### ABOUT THIS EXERCISE
Print out the data exactly, keeping every image out of it.

[Saved entries]
*-*-*
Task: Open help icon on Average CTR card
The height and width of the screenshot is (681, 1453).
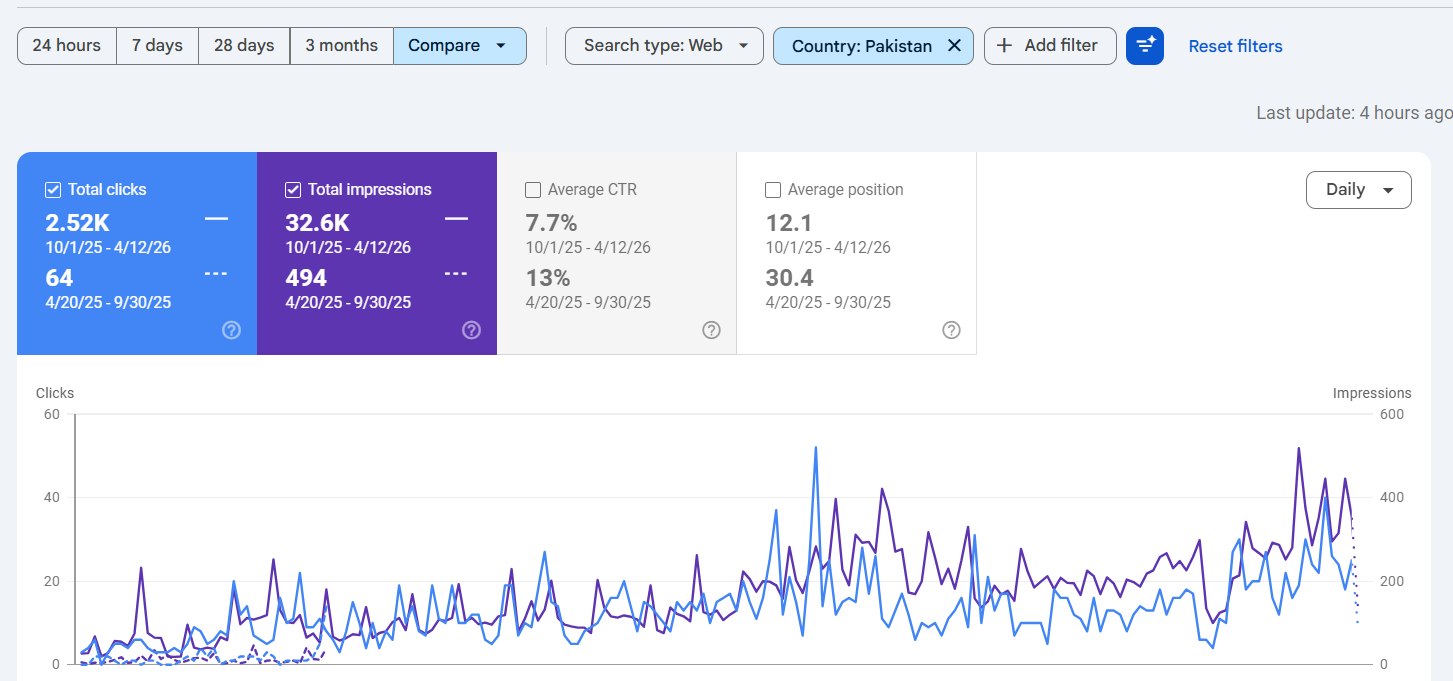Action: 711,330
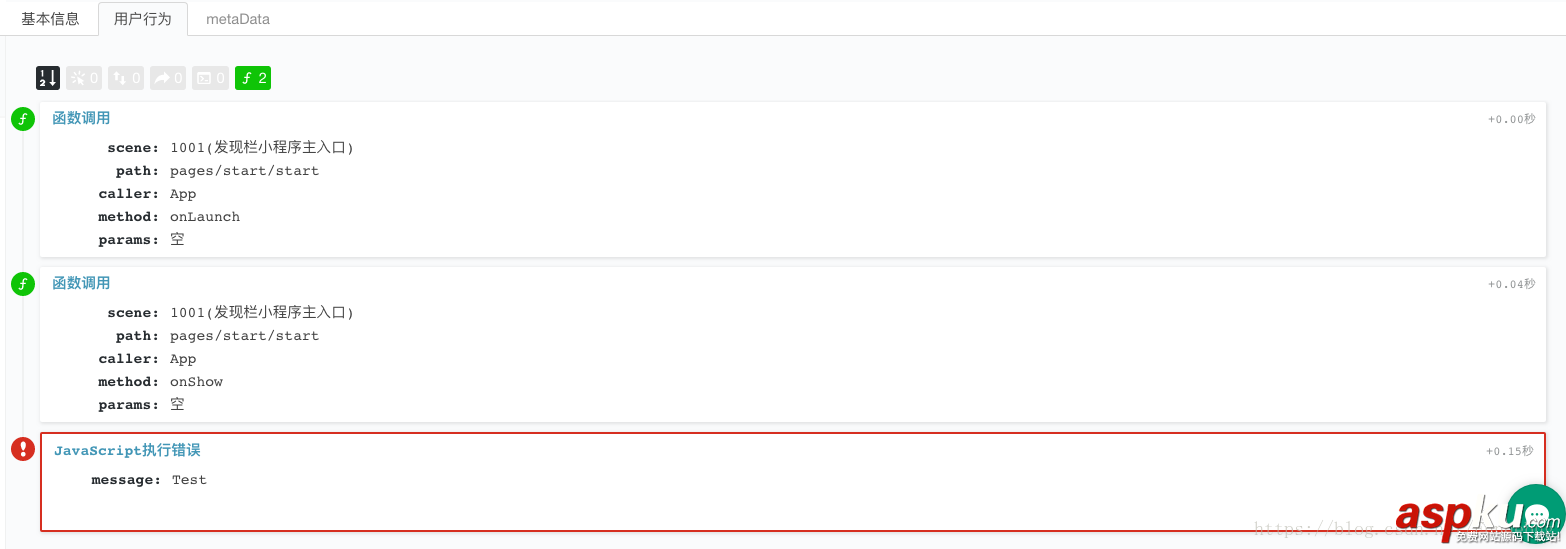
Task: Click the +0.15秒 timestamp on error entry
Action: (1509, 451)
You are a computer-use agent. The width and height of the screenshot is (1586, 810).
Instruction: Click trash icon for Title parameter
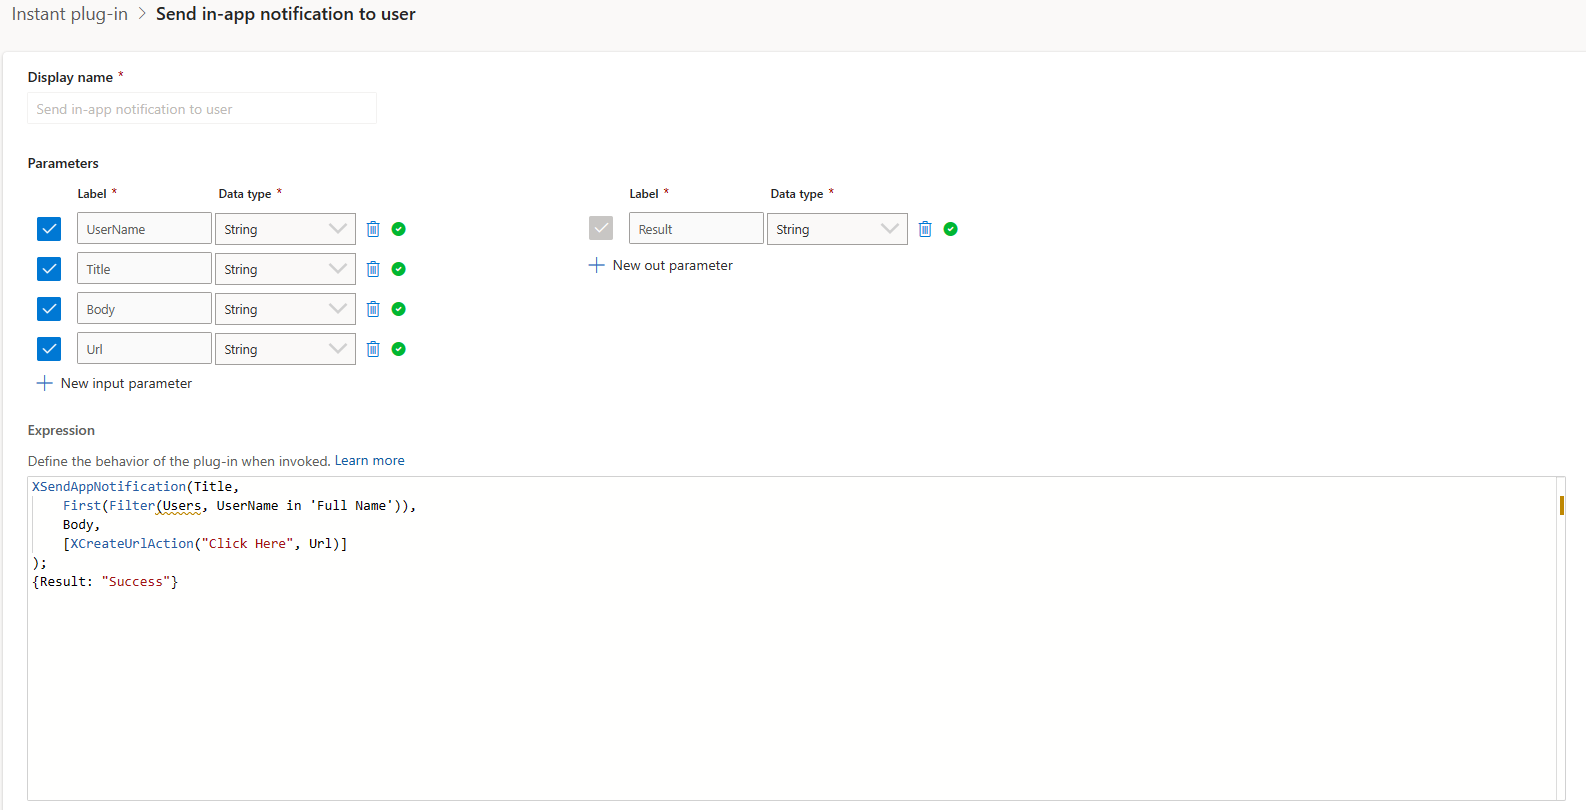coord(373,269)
*-*-*
### RESULT OF THE EXERCISE
Task: Open help icon on Average CTR card
The height and width of the screenshot is (681, 1453).
Action: 711,330
Task: Click the +0.15秒 timestamp on error entry
Action: (1509, 451)
You are a computer-use agent. The width and height of the screenshot is (1586, 810).
Instruction: Click trash icon for Title parameter
coord(373,269)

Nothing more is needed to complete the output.